Pictures of school lunch trays belonging to students at two elementary schools in the Northeast provide evidence supporting what some legislators, school officials and parents have said for several years now – more fruits and vegetables go uneaten due to new requirements under the Healthy, Hunger-Free Kids Act of 2010.
The photos – which captured students' lunch trays before and after they exited the lunch line – are part of a digital imaging study completed by University of Vermont researchers to determine how the HHFKA legislation impacts school lunch waste and fruit and vegetable consumption.
The study is published online in the Public Health Reports journal.
"The basic question we wanted to explore was: does requiring a child to select a fruit or vegetable actually correspond with consumption," says Sarah Amin, Ph.D., a researcher in Nutrition and Food Sciences at the University of Vermont and lead author on the study.

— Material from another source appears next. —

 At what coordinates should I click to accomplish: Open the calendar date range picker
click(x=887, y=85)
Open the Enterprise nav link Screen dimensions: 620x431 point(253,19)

"The answer was clearly no," she said. "It was heartbreaking to see so many students toss fruits like apples into the trash right after exiting the lunch line."
Digital imaging data
Amin and her co-authors documented almost 500 tray observations over 10 visits to two elementary schools in the Northeast before implementation of the USDA guideline and almost twice as many observations afterwards.
In the schools studied, 40% to 60% of students qualified for free or reduced lunch, a marker for low socioeconomic status.
The new imaging methodology, which involved visual estimations and calculations based on digital photographs of trays as students reached the cashier and again after they passed the food disposal area, was faster and more accurate than conventional methodologies that simply weighed food waste.
"The beauty of this method is that you have the data to store and code to indicate what was selected, what was consumed, and what was wasted as opposed to weighed plate waste, where everything needs to be done on site," said Amin, who hopes to develop an online training tutorial that could be used by schools across the country to measure consumption and waste.
Impacting how foods are served
In an earlier study published in the Journal of Child Nutrition and Management, Amin and colleagues looked at what types of fruits and vegetables children selected prior to the new guideline.
They found that children preferred processed fruits and vegetables such as the tomato paste on pizza or 100% fruit juice rather than whole varieties.
In addition to making sure those options are available, Amin and her colleagues said some other changes might also improve consumption:
• Cutting up vegetables and serving them with dip or mixing them in with other parts of the meal;
• Slicing fruits like oranges or apples, rather than serving them whole;
• Adopting promising strategies targeting school settings such as Farm-to-School programs and school gardens, which can encourage fruit and vegetable consumption in addition to what the cafeteria is providing
• Putting public health programs in place that encourage fruit and vegetable consumption in the home, which could carry over to school.
Once schools have fully acclimated to the guidelines, Amin thinks consumption will increase, especially for students who entered as kindergarteners under the new guidelines in 2012 and know no other way.
"An important message is that guidelines need to be supplemented with other strategies to enrich fruit and vegetable consumption. We can't give up hope yet."
Considering school lunches
USDA has faced many hurdles in implementing changes to school lunch, from parent and administrator pushback to legislative proposals that would significantly change the program.
Early in 2014, for example, USDA approved permanent flexibilities for schools wishing to serve larger portions of lean protein and whole grains as part of a school lunch, and a few months later agreed to add flexibilities on a requirement regarding whole grains.
Other concerns about the program centered on added costs for school districts, either in preparation or ingredients, and also on food waste.
USDA in March 2014 rolled out a special grant program to help schools deal with plate waste, which uses environmental cues to nudge students toward "smarter" food choices.
Congress already has begun consideration of child nutrition as the lawmakers will consider HHFKA reauthorization later this year.